The symbolic elements of different scenes work in varying degrees. The sequence linking the ship’s surgeon being cast overboard and the maggot-infested meat, accompanied by a title card to further the comparison, is heavy-handed. More effective is the fragmented, overlapping action of a sailor seemingly breaking a single plate twice that interestingly portrays his violent rage and ignores logical spatial and temporal relations. The level of appreciation for the film depends on one’s tolerance for this cinematic abstraction of reality that can explicitly shape events for maximum agitational effect.
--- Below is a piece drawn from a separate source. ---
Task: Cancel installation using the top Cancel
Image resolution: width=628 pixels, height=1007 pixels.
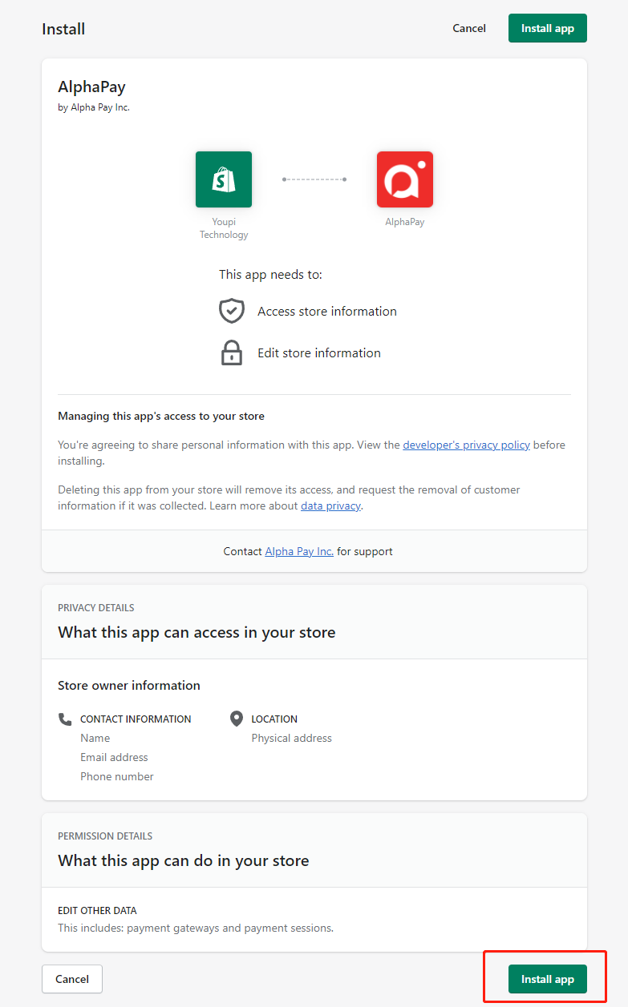Action: (469, 28)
Andre Bazin’s criticism of montage as being too manipulative may have some worth; later filmmakers would recognize the importance of the longer take and of a viewer’s personal interpretations. Of course, to criticize Potemkin in this way is to take it completely out of its important context. But then again, that is undoubtedly how the film is seen today: 70 years later and in a very different political climate. Nevertheless, the associative editing present in Potemkin opened up new nonnarrative avenues in filmmaking and gave powerful examples of this montage that would outlive and eclipse its propagandistic message.